As soon as Seahawks cheap shot artist Jadeveon Clowney knocked Eagles quarterback Carson Wentz out of the game with a concussion in the first quarter, most fans watching knew it would take another backup QB miracle to win this wild card playoff game.

The football gods gave all those blessings to the Eagles with Nick Foles Super Bowl run. Instead, last Sunday the Birds lost to a beatable Hawks team — but it’s impossible to win on just FG’s.

Forty-year old Josh McCown did all an old guy could do, seeing action for the first time in a live game since a week 2 loss to the Falcons. The Eagles offense could not generate a touchdown as McCown dinked and dunked the Birds down the field, but couldn’t reach the end zone, and that cooked them in this playoff game and sent the Eagles packing for the season.

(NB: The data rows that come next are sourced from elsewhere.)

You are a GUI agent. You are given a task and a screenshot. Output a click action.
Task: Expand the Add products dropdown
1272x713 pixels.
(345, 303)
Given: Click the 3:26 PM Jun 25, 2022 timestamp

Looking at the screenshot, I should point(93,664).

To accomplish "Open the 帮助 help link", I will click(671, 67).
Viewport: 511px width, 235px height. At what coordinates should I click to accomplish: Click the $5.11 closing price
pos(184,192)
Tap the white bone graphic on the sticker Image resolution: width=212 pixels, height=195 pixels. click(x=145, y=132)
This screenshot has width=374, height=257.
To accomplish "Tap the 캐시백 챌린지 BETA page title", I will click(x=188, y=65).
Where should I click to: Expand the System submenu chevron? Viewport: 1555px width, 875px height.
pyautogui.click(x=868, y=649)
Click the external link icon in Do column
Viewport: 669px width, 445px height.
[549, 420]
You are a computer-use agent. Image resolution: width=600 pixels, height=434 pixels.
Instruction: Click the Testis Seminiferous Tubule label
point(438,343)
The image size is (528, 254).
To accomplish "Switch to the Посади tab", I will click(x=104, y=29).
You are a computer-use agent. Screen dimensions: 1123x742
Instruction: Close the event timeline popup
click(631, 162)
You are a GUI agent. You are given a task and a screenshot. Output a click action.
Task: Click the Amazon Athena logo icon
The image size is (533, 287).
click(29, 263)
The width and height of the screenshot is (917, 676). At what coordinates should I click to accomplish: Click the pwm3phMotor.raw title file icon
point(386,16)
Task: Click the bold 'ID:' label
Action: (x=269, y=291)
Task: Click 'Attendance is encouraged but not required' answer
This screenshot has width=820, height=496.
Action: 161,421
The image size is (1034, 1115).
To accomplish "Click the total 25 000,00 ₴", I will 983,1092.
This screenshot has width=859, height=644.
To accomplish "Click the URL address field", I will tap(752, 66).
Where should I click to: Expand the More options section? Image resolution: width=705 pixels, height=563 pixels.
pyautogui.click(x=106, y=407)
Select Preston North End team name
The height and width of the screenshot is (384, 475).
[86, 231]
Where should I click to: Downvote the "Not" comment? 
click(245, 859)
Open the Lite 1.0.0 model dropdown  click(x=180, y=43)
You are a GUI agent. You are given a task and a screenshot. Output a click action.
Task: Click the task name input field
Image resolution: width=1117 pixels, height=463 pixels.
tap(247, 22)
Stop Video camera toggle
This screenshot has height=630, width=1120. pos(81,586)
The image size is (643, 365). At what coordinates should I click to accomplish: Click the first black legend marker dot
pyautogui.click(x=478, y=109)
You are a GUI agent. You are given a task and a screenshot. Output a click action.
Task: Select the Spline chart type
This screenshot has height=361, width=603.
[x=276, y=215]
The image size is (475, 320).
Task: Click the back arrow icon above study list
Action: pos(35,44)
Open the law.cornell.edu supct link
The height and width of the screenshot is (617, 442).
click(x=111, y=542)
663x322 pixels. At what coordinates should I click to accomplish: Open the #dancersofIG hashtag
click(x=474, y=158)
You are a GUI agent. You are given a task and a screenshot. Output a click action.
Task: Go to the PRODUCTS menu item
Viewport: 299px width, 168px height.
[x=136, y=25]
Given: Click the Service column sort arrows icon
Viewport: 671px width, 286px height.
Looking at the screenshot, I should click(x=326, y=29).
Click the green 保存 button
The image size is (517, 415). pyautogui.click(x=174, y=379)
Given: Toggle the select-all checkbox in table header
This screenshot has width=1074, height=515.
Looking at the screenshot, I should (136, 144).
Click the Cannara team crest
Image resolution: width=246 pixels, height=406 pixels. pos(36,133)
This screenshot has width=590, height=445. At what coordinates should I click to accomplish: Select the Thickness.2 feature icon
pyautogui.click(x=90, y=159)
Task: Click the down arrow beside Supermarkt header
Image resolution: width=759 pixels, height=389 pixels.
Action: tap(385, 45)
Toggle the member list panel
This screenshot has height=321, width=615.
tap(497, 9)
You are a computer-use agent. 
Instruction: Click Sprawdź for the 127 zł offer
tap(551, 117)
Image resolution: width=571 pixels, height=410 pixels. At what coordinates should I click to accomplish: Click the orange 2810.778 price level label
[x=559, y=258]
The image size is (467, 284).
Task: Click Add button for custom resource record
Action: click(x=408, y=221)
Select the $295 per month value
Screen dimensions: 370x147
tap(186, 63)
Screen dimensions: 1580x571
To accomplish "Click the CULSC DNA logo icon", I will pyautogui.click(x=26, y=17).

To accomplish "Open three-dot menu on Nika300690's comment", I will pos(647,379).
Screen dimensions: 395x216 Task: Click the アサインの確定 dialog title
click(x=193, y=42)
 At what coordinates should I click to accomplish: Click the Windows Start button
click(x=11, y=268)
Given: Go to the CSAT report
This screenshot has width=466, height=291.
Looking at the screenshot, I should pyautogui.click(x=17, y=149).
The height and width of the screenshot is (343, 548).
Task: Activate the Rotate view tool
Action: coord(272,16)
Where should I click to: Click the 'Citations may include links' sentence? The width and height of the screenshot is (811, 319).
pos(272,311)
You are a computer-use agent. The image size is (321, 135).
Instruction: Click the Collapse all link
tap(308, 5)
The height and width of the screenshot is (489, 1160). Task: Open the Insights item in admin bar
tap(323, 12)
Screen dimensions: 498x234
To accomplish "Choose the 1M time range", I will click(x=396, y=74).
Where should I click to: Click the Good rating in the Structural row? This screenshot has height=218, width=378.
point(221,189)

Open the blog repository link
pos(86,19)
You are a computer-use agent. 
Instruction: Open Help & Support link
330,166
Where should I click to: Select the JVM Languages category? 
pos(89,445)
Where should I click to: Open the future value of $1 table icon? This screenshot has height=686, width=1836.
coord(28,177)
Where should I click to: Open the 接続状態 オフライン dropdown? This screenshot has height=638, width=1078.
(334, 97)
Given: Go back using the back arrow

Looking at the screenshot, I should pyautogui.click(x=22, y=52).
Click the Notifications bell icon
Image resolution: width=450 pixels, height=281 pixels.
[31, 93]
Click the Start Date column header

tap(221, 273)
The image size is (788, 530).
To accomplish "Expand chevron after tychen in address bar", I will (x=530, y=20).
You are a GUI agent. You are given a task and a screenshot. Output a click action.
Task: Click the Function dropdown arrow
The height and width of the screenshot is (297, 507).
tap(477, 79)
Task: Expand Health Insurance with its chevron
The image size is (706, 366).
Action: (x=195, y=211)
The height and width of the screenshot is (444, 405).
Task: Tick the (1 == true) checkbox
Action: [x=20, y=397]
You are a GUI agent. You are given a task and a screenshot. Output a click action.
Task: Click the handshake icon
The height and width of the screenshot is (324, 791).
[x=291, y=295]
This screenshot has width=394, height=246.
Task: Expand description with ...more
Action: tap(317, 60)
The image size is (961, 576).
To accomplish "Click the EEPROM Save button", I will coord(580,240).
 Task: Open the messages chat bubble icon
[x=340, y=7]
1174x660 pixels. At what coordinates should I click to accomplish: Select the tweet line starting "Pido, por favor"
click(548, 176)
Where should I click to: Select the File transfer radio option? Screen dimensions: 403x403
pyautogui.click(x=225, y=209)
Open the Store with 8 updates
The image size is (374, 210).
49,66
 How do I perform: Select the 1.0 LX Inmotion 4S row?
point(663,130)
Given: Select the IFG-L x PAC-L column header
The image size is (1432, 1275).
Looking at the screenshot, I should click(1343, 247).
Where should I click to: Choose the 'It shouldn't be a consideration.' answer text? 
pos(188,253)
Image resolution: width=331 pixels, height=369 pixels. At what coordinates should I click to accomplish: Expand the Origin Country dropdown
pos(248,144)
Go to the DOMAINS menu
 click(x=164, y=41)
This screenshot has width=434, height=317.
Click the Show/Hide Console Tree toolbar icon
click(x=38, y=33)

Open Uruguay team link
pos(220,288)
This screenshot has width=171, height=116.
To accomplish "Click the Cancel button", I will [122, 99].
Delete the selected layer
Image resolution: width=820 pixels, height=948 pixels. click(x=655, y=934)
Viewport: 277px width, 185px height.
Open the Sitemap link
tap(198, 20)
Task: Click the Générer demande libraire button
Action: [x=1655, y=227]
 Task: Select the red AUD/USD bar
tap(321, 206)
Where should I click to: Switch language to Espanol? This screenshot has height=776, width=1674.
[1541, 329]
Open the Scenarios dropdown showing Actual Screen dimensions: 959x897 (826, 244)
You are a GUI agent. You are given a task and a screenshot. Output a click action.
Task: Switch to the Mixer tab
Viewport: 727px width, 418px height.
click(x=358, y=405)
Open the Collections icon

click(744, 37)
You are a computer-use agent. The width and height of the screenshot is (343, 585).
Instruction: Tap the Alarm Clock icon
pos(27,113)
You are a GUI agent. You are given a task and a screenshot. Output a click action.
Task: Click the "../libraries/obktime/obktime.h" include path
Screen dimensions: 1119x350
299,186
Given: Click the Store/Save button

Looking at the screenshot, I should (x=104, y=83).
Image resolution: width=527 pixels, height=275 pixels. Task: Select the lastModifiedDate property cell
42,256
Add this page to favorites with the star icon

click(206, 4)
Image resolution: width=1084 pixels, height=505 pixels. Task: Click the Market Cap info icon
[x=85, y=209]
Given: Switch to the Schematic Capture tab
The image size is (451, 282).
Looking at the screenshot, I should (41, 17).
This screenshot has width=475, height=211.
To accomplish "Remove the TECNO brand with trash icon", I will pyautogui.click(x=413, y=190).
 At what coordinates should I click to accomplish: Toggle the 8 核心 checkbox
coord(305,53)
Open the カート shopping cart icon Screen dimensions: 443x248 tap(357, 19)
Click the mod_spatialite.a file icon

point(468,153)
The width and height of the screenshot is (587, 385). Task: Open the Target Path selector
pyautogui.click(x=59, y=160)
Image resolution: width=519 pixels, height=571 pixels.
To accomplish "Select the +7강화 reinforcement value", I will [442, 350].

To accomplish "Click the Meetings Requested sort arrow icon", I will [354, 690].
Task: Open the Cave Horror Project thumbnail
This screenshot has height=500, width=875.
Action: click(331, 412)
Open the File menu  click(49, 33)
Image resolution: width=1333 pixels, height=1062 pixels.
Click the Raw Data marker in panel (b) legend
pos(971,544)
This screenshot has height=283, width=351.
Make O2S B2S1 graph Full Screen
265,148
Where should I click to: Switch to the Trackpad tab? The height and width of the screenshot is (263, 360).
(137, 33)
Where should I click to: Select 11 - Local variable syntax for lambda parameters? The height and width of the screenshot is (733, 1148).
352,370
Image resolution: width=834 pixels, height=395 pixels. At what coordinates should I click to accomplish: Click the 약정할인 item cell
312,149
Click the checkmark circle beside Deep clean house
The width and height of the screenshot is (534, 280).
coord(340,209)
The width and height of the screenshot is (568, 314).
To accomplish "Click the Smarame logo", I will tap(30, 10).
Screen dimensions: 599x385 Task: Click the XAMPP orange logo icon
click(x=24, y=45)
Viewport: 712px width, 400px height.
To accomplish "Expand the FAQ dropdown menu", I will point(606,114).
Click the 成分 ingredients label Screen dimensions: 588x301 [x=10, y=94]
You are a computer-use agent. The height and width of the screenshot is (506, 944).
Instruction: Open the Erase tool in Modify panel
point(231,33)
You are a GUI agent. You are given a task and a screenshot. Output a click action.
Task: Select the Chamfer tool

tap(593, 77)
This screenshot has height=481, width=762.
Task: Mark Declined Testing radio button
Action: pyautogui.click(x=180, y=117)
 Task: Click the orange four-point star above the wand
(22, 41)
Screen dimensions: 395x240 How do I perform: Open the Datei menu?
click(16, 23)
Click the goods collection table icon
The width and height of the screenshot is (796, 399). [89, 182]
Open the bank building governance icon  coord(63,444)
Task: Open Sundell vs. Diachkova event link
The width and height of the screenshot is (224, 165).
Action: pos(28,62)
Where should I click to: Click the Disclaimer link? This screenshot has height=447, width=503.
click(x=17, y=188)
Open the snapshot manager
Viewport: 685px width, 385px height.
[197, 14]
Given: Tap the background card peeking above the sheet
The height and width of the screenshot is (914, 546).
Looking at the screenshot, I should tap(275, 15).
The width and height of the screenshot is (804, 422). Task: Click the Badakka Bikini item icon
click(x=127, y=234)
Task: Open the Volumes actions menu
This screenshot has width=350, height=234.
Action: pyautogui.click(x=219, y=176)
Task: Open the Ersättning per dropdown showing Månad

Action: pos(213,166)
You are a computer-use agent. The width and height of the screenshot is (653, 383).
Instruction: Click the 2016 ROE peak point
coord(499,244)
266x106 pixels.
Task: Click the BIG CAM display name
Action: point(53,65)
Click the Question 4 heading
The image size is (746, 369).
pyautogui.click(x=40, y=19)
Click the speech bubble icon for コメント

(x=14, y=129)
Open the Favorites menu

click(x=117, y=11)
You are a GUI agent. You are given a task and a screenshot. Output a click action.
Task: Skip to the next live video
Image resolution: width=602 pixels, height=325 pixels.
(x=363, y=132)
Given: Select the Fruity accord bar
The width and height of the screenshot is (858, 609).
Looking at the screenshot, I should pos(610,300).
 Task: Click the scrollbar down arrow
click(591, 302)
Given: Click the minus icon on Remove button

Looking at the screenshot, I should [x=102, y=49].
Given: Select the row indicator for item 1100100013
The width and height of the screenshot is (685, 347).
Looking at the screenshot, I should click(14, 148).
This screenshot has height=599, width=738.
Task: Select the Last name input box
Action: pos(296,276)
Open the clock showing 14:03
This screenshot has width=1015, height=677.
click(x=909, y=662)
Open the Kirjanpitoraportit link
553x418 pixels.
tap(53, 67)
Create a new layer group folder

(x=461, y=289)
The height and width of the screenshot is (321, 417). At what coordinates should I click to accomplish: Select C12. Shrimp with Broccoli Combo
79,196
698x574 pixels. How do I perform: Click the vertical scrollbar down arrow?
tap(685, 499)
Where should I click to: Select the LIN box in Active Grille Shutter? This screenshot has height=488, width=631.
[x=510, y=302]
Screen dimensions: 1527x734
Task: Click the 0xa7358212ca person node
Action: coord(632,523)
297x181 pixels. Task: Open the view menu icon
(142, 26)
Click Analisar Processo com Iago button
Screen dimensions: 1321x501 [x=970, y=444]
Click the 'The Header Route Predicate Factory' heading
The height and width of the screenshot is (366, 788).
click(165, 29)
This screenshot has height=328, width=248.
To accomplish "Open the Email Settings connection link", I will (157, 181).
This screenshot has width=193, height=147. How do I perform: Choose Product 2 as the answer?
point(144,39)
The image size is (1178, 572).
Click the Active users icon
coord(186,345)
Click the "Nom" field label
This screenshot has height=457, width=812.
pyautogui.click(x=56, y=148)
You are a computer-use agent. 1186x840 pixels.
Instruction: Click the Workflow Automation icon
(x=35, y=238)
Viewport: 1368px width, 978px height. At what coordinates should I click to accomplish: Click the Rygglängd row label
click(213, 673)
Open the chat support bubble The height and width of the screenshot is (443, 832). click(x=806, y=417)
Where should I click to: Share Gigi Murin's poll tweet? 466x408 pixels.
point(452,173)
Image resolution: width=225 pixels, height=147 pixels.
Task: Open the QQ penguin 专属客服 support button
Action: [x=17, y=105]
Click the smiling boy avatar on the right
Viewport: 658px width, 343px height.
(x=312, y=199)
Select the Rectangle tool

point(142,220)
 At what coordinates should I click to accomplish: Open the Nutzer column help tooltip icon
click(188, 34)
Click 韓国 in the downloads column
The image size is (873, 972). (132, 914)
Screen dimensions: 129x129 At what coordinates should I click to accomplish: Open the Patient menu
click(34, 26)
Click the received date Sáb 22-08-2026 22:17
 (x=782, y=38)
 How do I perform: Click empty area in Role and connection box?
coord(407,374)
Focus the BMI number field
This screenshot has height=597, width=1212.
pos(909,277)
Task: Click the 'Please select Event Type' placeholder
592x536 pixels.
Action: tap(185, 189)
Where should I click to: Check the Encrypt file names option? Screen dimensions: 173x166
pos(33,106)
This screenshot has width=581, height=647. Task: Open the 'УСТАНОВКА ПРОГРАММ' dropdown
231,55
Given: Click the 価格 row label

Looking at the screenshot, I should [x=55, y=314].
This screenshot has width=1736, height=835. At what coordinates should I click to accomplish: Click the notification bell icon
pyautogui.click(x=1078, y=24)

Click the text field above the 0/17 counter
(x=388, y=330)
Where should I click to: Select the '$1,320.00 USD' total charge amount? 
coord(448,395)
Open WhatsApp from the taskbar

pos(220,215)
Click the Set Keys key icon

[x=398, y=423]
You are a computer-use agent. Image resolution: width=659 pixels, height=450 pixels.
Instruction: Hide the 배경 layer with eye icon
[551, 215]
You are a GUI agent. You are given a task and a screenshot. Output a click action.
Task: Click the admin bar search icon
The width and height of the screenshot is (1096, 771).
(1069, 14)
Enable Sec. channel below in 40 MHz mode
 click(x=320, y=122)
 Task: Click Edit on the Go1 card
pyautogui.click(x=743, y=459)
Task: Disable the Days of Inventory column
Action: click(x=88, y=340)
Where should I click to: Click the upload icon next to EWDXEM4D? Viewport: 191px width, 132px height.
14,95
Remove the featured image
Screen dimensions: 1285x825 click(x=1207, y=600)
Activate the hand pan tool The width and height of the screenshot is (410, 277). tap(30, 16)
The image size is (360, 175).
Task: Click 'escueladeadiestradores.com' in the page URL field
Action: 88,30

What fans want to know is:

Why have a head shot rule in place when it’s not going to be called in obvious situations?

The NFL wants to protect its valuable quarterbacks, but only 65% or 70% of the time?

Why not 100% of the time?

Oh, that’s right, when plaintiffs go into a courtroom with former players suffering from dementia, NFL lawyers can knock down that big payoff to bite size, say $20M instead of $75M with no bogus rule to argue!

If that’s the case then go back to the old days when players played getting “dinged” up, meaning they are concussed, but we need him for the rest of the game.

The NFL wants it both ways with this head-to-head rule. The NFL has progressed through the years, but probably not for the better in this situation.